_Problem to solve_
In the entries below, tally the lines that contain the string "track", then state that number alone.

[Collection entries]

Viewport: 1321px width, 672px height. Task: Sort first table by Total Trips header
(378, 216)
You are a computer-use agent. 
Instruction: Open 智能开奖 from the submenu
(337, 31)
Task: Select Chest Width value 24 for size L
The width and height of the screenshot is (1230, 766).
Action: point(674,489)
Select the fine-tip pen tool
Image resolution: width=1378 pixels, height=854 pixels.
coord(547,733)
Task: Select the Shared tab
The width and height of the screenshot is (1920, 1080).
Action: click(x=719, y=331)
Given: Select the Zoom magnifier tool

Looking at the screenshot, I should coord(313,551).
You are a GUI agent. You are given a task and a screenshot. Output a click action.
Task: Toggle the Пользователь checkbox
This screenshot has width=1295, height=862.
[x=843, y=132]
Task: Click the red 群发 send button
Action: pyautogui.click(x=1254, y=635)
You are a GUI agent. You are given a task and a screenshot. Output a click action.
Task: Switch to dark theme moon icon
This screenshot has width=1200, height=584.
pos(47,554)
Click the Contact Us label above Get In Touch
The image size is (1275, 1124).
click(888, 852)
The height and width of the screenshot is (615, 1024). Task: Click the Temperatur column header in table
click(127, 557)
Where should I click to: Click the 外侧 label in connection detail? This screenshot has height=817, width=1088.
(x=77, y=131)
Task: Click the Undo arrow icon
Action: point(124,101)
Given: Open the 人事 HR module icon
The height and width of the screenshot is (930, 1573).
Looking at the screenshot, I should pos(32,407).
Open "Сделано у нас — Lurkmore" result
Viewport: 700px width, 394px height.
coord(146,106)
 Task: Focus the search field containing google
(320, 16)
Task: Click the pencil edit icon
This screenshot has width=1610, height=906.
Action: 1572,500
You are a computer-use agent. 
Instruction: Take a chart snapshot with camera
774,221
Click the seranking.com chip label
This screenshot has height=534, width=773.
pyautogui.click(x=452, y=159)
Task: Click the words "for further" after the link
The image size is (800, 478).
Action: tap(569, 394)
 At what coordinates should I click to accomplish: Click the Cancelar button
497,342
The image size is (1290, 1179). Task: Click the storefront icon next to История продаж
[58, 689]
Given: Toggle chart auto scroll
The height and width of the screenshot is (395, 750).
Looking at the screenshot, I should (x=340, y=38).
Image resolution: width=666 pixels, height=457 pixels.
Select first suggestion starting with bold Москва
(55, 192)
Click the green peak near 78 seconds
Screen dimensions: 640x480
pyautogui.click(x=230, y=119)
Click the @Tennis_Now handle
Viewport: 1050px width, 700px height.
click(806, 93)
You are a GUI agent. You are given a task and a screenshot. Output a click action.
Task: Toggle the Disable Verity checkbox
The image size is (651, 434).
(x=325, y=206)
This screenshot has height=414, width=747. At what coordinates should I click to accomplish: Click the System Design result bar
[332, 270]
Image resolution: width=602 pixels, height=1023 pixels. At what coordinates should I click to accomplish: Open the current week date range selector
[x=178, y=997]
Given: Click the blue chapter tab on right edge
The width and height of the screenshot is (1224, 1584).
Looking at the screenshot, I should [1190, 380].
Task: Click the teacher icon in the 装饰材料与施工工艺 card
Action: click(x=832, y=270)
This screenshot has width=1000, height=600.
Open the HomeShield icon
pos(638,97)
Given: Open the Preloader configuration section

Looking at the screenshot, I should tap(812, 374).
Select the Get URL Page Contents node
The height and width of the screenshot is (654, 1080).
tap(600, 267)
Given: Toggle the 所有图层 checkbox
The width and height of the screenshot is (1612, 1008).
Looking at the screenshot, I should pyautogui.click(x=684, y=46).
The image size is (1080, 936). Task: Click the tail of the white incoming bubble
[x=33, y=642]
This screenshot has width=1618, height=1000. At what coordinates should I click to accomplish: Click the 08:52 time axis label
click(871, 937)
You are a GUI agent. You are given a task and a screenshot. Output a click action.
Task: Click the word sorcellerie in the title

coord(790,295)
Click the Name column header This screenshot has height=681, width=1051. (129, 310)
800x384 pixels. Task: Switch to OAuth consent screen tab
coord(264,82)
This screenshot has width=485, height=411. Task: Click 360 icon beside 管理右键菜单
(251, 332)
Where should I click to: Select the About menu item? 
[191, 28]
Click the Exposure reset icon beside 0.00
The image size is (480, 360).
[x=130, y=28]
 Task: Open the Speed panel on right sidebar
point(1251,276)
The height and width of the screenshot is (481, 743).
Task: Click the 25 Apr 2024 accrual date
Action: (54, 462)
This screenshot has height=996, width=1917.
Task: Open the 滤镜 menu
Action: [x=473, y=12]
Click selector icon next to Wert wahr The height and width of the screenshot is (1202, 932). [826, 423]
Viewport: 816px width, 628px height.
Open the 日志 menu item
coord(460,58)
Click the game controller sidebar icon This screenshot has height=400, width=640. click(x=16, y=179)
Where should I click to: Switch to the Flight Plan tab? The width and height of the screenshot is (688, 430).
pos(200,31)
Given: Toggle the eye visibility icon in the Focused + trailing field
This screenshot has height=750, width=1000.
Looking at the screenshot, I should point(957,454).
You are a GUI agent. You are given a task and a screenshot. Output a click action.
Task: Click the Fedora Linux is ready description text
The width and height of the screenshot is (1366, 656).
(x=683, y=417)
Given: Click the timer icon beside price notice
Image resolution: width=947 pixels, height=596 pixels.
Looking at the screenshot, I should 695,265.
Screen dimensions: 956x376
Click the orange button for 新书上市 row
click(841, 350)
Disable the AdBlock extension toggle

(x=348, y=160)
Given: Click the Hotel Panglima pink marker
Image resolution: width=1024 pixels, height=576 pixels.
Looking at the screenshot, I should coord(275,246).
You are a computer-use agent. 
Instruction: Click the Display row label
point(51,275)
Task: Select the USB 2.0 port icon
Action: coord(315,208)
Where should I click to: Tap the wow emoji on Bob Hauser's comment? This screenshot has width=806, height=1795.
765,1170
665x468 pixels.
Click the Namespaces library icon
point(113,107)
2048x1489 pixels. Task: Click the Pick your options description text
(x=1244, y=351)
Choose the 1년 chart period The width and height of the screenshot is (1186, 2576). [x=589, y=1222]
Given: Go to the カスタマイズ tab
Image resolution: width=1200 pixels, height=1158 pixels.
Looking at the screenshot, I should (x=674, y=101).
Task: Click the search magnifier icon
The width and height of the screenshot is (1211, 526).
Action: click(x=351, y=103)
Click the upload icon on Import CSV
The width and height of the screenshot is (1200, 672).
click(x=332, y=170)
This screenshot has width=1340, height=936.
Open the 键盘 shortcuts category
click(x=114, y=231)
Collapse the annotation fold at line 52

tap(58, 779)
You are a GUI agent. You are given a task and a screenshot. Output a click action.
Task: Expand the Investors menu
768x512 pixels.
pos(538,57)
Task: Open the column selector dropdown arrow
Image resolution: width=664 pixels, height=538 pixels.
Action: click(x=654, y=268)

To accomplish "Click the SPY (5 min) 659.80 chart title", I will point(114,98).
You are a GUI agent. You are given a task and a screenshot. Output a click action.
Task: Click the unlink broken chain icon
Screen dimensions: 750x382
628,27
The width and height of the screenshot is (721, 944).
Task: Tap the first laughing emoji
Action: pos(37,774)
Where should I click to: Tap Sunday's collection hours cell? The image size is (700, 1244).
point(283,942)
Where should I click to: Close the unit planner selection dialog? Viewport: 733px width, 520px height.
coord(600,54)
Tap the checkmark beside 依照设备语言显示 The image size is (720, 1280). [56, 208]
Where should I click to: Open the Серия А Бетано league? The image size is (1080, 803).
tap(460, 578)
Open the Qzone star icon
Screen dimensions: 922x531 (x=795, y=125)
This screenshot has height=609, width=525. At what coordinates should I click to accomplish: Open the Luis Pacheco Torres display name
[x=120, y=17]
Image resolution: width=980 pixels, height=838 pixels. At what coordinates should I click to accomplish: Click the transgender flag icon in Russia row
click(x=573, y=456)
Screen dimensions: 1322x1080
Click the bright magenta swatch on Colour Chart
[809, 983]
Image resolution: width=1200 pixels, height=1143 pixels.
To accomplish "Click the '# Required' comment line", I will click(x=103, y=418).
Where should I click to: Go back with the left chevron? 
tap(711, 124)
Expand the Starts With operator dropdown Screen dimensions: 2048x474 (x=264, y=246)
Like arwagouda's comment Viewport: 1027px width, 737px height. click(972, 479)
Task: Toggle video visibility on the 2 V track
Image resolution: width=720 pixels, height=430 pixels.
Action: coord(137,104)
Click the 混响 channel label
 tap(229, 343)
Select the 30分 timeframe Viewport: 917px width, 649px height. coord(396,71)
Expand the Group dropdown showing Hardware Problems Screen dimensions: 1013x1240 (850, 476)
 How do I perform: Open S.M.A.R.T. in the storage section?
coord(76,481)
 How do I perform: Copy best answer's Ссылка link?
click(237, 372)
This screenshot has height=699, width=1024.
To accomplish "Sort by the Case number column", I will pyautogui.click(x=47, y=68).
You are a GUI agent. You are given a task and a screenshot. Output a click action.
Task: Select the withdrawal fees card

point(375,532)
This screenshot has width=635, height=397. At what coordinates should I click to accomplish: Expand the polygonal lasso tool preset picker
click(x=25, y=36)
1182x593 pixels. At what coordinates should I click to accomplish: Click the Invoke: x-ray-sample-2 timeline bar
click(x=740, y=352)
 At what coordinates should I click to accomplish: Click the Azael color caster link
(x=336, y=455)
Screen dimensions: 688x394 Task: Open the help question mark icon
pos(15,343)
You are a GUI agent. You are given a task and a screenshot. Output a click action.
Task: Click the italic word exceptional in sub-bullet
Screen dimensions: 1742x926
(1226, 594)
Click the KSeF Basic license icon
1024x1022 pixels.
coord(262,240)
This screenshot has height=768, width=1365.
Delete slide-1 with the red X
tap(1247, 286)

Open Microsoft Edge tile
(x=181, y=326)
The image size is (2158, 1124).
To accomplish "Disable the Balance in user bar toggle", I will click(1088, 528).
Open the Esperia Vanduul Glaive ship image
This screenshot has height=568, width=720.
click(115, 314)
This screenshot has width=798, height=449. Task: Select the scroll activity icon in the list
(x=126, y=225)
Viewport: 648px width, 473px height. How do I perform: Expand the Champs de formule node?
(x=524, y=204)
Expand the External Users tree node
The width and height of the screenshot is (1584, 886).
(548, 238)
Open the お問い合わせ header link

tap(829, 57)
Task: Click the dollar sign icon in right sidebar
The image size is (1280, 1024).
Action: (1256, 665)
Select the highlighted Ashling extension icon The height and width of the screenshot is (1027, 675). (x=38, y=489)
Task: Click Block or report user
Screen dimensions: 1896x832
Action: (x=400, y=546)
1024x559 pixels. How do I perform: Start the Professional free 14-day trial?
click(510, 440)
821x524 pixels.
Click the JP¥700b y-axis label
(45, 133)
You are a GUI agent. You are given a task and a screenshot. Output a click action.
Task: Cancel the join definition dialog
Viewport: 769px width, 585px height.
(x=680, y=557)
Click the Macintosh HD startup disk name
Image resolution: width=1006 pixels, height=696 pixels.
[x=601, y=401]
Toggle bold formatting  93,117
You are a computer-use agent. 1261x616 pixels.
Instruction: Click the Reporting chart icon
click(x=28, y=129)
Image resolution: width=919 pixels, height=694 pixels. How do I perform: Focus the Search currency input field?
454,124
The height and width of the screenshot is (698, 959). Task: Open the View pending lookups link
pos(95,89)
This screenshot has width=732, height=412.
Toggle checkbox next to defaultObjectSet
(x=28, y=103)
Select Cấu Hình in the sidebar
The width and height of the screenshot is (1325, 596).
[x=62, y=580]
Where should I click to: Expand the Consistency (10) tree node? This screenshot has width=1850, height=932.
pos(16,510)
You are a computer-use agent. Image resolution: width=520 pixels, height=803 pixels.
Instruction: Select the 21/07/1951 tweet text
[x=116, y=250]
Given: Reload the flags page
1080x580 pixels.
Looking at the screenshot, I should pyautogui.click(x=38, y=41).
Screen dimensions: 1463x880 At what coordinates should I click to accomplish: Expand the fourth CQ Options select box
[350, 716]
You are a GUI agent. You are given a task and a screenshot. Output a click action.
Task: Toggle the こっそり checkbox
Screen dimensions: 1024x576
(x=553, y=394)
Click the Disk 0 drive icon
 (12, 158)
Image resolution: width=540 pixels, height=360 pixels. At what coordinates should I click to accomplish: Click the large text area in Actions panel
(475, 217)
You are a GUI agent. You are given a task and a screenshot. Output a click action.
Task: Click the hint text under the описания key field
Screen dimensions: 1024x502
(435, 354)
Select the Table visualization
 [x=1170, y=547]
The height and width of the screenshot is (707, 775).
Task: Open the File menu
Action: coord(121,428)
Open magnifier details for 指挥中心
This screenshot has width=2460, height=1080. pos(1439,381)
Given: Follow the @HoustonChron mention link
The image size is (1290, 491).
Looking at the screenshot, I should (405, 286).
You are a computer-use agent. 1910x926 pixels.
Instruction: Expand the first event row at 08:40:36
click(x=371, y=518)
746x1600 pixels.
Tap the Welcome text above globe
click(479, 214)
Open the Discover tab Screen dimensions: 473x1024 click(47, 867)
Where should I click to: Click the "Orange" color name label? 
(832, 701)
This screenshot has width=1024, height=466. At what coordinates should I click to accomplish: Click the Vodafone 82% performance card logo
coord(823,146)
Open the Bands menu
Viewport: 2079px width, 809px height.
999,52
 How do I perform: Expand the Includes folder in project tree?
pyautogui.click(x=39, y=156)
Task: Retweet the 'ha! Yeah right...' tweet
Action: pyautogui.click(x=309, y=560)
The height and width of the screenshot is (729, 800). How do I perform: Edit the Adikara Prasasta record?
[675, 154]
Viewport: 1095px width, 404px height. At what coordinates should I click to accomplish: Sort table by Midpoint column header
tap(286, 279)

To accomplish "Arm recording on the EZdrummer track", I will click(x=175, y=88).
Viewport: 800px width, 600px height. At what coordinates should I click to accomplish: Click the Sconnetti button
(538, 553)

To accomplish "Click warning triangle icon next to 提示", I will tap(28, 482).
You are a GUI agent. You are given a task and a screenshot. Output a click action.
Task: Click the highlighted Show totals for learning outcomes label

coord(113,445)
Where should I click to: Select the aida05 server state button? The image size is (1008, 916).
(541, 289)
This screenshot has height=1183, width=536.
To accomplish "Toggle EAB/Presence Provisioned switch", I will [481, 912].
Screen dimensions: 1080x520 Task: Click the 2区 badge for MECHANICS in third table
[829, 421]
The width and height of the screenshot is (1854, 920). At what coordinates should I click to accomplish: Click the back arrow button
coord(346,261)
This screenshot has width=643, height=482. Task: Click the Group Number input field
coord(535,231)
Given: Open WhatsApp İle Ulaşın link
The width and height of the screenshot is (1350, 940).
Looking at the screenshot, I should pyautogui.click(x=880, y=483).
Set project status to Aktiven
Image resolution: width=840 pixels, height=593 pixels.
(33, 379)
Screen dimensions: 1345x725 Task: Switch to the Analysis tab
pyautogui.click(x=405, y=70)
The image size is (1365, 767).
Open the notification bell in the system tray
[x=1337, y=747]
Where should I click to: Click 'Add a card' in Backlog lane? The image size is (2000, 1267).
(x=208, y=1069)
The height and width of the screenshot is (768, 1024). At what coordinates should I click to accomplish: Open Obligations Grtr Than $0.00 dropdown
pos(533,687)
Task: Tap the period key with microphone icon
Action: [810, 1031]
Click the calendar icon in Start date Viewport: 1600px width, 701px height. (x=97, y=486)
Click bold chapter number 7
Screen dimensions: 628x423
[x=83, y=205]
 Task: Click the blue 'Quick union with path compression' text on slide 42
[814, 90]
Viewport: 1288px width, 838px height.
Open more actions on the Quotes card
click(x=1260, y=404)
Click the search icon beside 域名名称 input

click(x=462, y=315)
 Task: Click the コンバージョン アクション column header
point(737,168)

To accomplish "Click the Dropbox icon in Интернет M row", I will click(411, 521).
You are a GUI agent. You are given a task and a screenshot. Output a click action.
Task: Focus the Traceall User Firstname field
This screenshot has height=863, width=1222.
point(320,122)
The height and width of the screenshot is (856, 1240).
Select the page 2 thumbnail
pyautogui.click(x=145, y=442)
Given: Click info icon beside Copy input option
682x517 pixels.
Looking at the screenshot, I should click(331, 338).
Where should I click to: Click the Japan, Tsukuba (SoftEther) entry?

_Task response_
2